Scope of our Data Privacy Notice
This data privacy notice applies to anyone who interacts with us about our products and services, in any way (for example, by email, through our website, by phone). We will give you further privacy information if necessary for specific contact methods or in relation to specific products or services.
This data privacy notice applies to you if you ask us about, buy or use our products and services. It describes how we handle your information, regardless of the way you contact us (for example, by email, through our website, by phone and so on). We will provide you with further information or notices if necessary, depending on the way we interact with each other.

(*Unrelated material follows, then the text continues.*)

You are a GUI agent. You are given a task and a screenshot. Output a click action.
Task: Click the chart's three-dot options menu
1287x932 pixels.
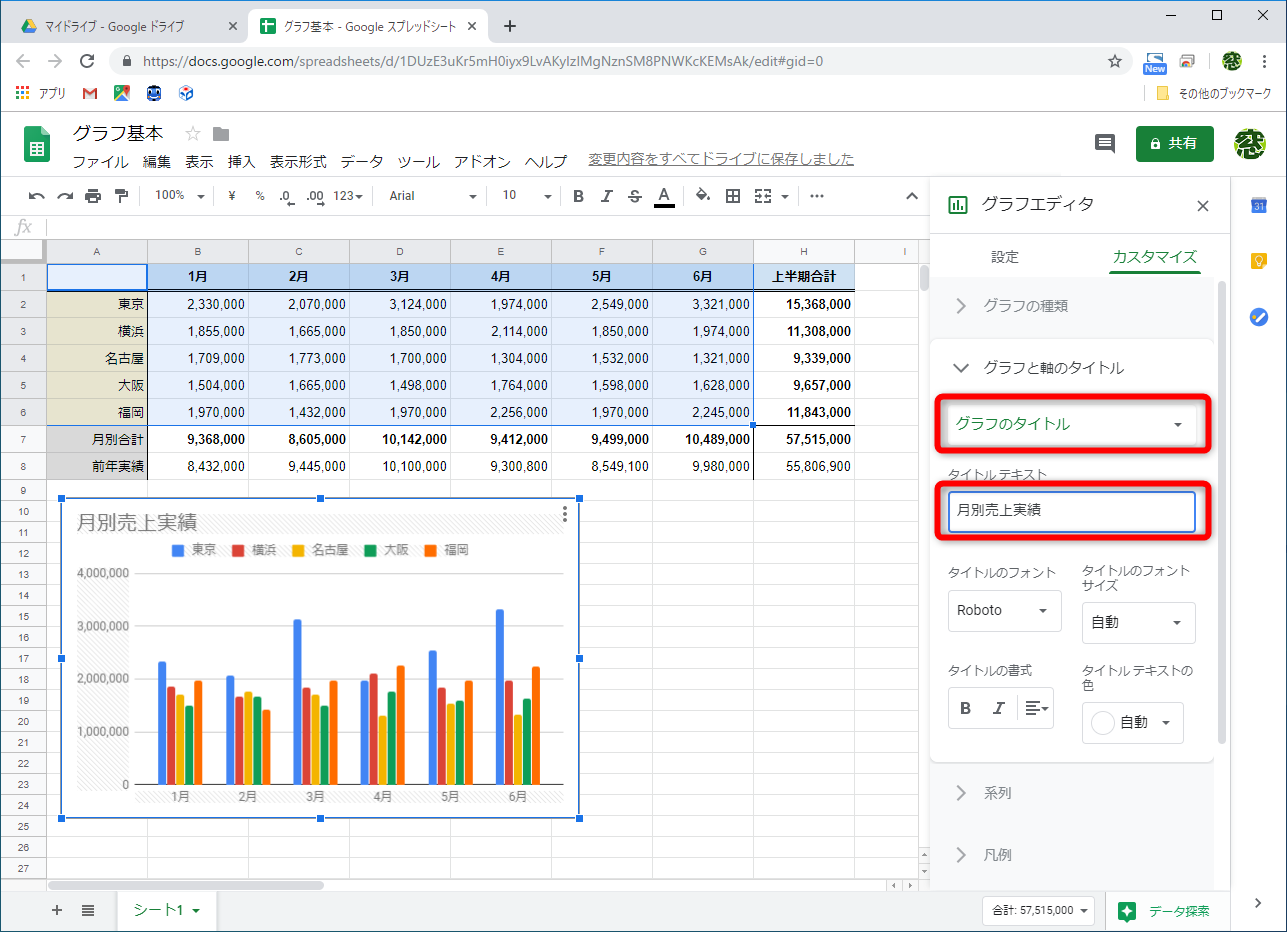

How We Collect Personal Information
We collect personal information from you and from third parties (anyone acting on your behalf – for example your employer or insurance broker).
We collect personal information from you through your contact with us, including by phone (we may record or monitor phone calls to make sure we are keeping to legal rules, codes of practice and internal policies, and for quality assurance purposes), by email, through our websites, by post, by filling in application or other forms, by entering competitions, through social media or face-to-face (for example, by attending events).
Your personal information may be disclosed to us by your employer in the course of purchasing insurance for their employees. When personal information has been disclosed to ECIS in this was way your employer is responsible for ensuring that you have been informed of how your data will be used.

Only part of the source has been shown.